Malware Detection via CNN
Classifying binaries by API-call sequences encoded as images.
- role
- Researcher
- duration
- 5 months
- team
- 2
- stack
- Python · TensorFlow · CNN · Cybersecurity
“CNNs don't only see pictures. they see patterns.”
The problem
Malware families leave behavioral fingerprints in the system calls they invoke. Signature-based detection misses anything new. We wanted to see whether a CNN — normally a vision tool — could spot malicious patterns in call sequences treated as 2D encodings.
The approach
Collect binary runtime traces, normalize the API-call vocabulary, and encode each call sequence into a fixed-size image-like tensor (ordered, bucketed, padded). Train a convolutional network on the result. Handle the real-world class imbalance (goodware dwarfs malware) with targeted augmentation and balanced sampling.

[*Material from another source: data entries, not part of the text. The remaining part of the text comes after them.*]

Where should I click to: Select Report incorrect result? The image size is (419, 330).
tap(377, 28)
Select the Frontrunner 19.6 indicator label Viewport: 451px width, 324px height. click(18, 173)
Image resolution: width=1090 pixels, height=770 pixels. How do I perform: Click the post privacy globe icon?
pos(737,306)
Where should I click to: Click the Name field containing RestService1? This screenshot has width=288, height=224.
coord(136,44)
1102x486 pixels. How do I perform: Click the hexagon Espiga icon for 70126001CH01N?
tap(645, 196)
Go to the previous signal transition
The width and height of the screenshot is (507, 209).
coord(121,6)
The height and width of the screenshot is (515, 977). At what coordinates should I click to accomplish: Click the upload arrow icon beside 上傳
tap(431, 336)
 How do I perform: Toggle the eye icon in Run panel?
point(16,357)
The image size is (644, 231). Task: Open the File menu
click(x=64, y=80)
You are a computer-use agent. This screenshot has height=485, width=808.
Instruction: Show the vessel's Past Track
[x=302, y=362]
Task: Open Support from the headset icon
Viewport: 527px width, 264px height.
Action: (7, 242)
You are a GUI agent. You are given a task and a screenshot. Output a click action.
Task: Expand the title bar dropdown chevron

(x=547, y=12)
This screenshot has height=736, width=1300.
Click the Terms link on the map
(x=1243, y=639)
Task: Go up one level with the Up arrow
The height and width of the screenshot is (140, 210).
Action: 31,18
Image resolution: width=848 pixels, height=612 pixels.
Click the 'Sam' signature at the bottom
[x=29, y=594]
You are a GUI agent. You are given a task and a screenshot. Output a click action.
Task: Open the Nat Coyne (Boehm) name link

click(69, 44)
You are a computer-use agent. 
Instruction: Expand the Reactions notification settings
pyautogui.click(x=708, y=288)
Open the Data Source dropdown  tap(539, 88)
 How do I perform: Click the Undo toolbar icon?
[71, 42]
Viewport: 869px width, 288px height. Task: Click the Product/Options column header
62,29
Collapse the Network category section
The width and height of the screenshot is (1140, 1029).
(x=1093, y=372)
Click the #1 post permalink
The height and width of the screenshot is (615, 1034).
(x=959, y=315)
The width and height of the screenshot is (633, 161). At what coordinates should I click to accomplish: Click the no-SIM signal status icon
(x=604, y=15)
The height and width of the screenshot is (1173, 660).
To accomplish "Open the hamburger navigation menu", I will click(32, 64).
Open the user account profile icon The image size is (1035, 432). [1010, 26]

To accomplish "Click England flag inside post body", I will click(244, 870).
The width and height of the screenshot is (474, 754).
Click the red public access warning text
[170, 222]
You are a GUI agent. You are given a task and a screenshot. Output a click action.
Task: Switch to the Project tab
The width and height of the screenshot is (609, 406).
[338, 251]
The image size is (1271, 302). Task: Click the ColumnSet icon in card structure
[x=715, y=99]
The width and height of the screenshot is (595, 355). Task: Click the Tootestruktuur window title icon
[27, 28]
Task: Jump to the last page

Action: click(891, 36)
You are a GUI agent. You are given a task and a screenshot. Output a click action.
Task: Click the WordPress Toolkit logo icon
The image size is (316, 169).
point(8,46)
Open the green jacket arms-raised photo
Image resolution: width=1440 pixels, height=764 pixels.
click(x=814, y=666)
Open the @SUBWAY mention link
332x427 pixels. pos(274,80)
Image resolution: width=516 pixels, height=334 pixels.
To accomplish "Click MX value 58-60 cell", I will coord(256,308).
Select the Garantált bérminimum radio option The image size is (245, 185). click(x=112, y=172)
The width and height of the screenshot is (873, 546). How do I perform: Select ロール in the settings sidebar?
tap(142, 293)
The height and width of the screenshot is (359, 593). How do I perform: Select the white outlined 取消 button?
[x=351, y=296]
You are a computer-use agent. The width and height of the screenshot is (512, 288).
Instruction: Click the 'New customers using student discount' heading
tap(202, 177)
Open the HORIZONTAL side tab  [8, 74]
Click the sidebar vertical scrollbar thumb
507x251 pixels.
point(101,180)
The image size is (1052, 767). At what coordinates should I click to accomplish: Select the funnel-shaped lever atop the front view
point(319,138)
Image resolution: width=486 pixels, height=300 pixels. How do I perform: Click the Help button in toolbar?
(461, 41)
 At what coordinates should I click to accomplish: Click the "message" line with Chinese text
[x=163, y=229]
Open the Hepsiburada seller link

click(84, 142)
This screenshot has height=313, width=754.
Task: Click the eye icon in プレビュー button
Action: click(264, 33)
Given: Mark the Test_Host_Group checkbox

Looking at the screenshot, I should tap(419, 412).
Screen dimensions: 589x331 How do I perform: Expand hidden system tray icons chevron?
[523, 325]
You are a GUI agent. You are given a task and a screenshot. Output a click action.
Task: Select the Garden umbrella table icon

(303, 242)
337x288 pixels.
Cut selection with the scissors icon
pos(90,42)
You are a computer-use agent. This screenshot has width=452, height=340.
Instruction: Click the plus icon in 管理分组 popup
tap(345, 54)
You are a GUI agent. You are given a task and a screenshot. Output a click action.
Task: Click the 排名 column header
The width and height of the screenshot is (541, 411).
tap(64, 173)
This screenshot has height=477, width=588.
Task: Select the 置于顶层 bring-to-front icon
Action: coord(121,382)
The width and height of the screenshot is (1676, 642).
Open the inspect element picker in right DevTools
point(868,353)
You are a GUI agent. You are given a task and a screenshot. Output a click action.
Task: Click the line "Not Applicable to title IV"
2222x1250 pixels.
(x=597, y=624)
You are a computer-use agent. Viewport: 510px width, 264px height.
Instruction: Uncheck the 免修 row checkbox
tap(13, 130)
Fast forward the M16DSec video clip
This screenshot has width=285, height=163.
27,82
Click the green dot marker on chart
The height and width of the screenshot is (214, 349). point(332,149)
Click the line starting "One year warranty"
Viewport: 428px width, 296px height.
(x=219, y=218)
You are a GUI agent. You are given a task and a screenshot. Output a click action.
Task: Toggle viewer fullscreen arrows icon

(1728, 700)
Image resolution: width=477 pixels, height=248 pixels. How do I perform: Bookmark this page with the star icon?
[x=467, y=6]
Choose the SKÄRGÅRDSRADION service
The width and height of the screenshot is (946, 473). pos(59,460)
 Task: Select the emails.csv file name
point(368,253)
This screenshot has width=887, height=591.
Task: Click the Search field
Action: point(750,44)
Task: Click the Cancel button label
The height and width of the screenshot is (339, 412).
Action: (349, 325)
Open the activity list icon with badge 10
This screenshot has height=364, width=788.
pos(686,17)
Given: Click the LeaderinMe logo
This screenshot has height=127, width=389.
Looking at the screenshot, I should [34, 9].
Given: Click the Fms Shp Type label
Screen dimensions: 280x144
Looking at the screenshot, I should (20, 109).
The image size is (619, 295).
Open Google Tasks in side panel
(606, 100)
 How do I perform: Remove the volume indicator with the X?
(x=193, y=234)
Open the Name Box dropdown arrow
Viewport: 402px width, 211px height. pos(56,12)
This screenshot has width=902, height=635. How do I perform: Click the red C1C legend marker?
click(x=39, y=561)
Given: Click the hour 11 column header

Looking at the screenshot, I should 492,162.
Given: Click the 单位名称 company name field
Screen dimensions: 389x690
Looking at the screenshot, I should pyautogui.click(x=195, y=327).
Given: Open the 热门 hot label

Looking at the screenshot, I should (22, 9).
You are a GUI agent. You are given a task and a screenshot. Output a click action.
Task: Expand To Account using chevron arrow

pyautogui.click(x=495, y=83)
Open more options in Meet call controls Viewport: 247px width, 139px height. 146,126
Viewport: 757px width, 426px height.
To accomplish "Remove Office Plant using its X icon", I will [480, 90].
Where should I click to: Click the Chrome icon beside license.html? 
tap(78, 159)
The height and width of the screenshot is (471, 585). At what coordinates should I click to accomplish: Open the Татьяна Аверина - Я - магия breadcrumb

TensorBoard tracked training across dozens of runs and ablations. Final model beat the baseline signature-matching approach meaningfully on held-out families.
The stack
TensorFlow for the CNN · Python end-to-end for the encoding pipeline · custom augmentation for imbalanced classes · TensorBoard for visibility.
Reflection
The paper’s contribution wasn’t the model — it was the encoding. Treating a call sequence as a 2D pattern unlocked a whole set of tools that the sequence-model literature had abandoned.